It’s common for older adults to put off estate planning. Many of us don’t want to think about planning for a severe illness, death or considering the difficult decisions that may need to be made. However, delaying estate planning or not doing it at all only increases chances for confusion, family disagreements and even court battles. That’s why there’s no better time to start estate planning than the present!
Elder law Attorney Bethany Stickradt, featured in the recent webinar, “Estate Planning 2020,” sponsored by Kendal at Granville retirement community, listed the top five most important estate planning documents adults should have as:
- Living Will
- Health Care Power of Attorney
- General Durable Power of Attorney (Finances)
- Last Will & Testament
1. Living Will
A living will is a written, legal document that spells out medical treatments you would and would not want to be used to keep you alive, as well as your preferences for other medical decisions, such as pain management or organ donation. It guides your physician and family in making difficult decisions at that time.
When deciding what you want in your living will think about your values. How important is it to you to be independent and self-sufficient? Would you want treatment to extend your life in any situation? Would you want treatment only if a cure is possible?
2. Health Care Power of Attorney
A Health Care Power of Attorney (HCPA) assigns a specific person(s) to act on your behalf in making health care decisions, such as hiring medical personnel, determining the best place to receive care and consent to or refuse medical treatment. It goes into effect when the principal (or owner of the HCPA) is debilitated or becomes too ill to communicate his or her wishes about medical treatment
It’s important to note a Health Care Power of Attorney does not give oversight of finances, as that requires a General Durable Power of Attorney.
3. General Durable Power of Attorney
A General Durable Power of Attorney is all about legal and financial decisions, therefore, each one is unique to each person’s situation. For a General Durable Power of Attorney, you, as the principal, name an agent to act on your behalf in financial, legal and property matters spelled out in the agreement, in the event you cannot make those decisions.

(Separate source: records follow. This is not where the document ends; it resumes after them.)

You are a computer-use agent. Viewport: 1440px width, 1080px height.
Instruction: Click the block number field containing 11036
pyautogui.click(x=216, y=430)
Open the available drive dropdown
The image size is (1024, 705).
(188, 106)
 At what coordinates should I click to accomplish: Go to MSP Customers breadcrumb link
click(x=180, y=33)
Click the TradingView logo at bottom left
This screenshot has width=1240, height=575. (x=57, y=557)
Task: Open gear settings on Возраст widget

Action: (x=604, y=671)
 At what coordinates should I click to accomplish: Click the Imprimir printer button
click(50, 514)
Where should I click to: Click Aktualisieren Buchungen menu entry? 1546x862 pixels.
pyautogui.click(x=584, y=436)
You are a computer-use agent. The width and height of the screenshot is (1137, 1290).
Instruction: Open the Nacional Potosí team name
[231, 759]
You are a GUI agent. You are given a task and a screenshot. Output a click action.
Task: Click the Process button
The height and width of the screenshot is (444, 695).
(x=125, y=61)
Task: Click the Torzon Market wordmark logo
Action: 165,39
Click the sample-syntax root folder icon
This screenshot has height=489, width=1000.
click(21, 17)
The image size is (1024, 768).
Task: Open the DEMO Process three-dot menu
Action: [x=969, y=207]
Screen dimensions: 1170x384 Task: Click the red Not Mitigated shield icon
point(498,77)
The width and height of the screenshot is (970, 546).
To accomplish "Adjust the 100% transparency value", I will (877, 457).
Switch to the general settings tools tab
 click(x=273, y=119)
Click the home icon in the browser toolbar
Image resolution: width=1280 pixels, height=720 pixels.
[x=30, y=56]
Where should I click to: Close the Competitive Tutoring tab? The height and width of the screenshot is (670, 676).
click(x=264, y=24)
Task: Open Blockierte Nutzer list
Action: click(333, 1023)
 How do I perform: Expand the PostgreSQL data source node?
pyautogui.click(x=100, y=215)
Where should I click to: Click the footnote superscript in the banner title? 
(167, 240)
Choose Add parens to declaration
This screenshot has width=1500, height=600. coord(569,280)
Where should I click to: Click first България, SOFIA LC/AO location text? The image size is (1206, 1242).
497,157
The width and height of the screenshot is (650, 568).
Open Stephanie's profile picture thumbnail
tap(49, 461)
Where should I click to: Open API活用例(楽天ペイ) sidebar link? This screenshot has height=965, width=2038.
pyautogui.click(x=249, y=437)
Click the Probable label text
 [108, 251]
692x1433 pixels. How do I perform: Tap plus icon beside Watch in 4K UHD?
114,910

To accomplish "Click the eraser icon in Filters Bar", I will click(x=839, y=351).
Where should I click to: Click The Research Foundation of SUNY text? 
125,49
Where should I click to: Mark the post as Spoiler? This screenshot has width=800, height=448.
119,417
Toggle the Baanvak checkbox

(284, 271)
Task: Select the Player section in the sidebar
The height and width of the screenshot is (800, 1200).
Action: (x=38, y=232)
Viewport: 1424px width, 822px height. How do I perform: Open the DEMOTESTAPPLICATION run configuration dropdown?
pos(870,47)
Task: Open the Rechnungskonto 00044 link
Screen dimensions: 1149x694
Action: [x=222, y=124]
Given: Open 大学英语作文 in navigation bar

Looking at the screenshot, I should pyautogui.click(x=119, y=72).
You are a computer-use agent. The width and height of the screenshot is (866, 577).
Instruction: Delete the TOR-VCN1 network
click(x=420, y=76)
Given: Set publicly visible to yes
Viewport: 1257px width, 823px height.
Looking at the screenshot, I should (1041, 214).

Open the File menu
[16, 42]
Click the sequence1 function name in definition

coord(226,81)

For those who want to ensure more control, they often choose a Springing Power of Attorney, meaning it does not go into effect until the occurrence of a specific event, such as having a physician state the principal needs assistance with decision making or is incompetent.
4. Last Will and Testament
A last will and testament goes into effect after death and designates where all of your assets will go. The executor named in the will is the person who manages assets through court proceedings and distribution. A big misconception is that a last will and testament prevents an estate from having to go through probate court, which is not necessarily the case. Learn more in the webinar:
Watch Now: “Probate Court: The Good, The Bad, The Ugly”
A big misconception in creating a trust is that it is only for wealthy people. That is simply not true. A trust allows people to guide their assets after they have passed away, to help ensure the assets get where they want them to go. It also allows certain rules to be implemented, such as when the assets can be accessed.
A revocable living trust is one type of trust often used in an estate plan. By transferring assets into a revocable trust, you can provide for continued management of your financial affairs at your death and for generations to come. Your revocable living trust lets trust assets avoid probate court and reduces the chance that personal information will become part of public records.